(Stored items from a collection)
--- Start ---

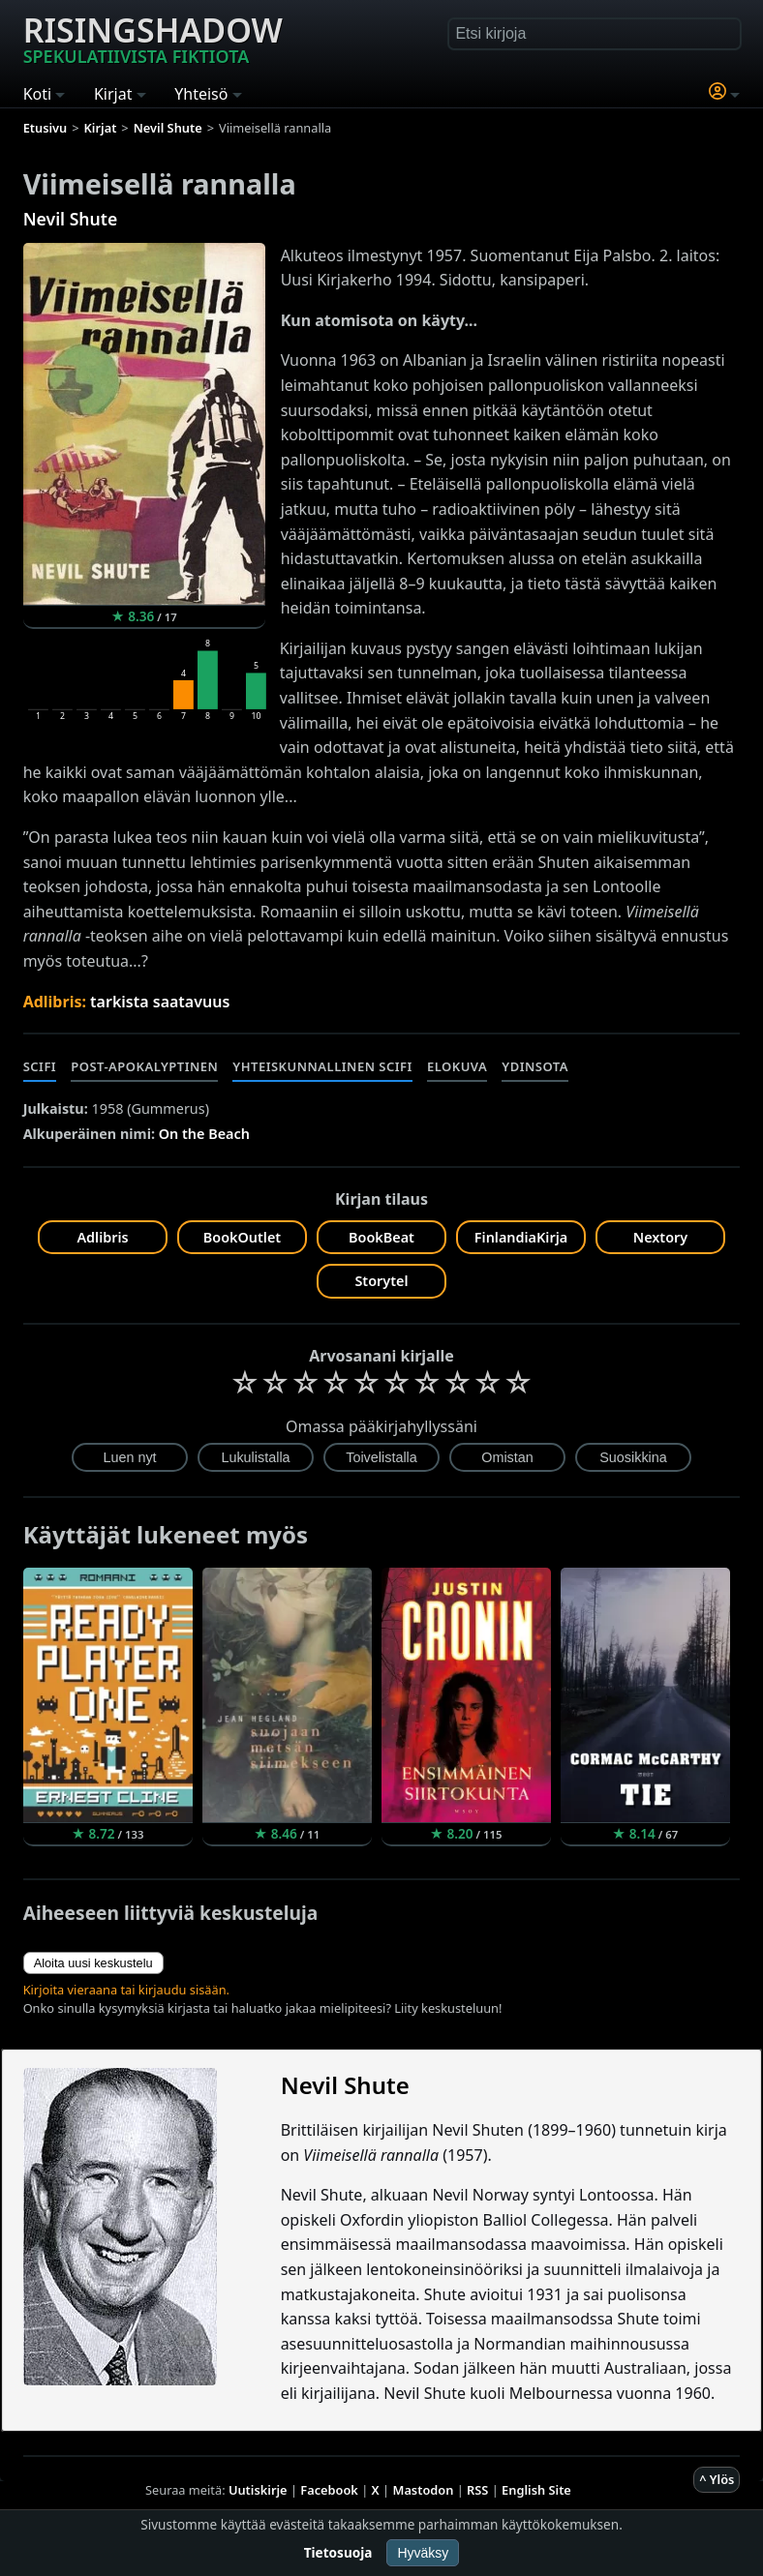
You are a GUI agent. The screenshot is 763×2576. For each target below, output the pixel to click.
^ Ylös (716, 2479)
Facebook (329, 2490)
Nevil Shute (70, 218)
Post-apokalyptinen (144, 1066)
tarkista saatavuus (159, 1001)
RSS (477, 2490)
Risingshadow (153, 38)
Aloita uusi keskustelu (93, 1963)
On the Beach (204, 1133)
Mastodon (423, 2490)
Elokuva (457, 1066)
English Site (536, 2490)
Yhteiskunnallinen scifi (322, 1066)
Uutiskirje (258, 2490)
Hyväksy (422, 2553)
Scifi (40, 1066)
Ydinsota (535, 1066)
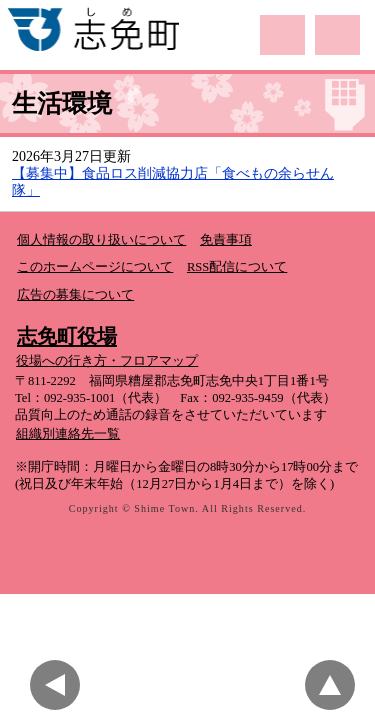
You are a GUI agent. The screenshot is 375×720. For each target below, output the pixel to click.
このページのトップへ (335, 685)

--- End ---

**Exercise objective**: Rewrite everything from the line containing "On the Beach (204, 1133)" down to the end of the entries, replacing "Uutiskirje" with "Newsletter" and leaving all else unchanged. Omit the pictures from your answer.

**Exercise output**:
On the Beach (204, 1133)
Mastodon (423, 2490)
Elokuva (457, 1066)
English Site (536, 2490)
Yhteiskunnallinen scifi (322, 1066)
Newsletter (258, 2490)
Hyväksy (422, 2553)
Scifi (40, 1066)
Ydinsota (535, 1066)
You are a GUI agent. The screenshot is 375×720. For each target below, output the pixel to click.
このページのトップへ (335, 685)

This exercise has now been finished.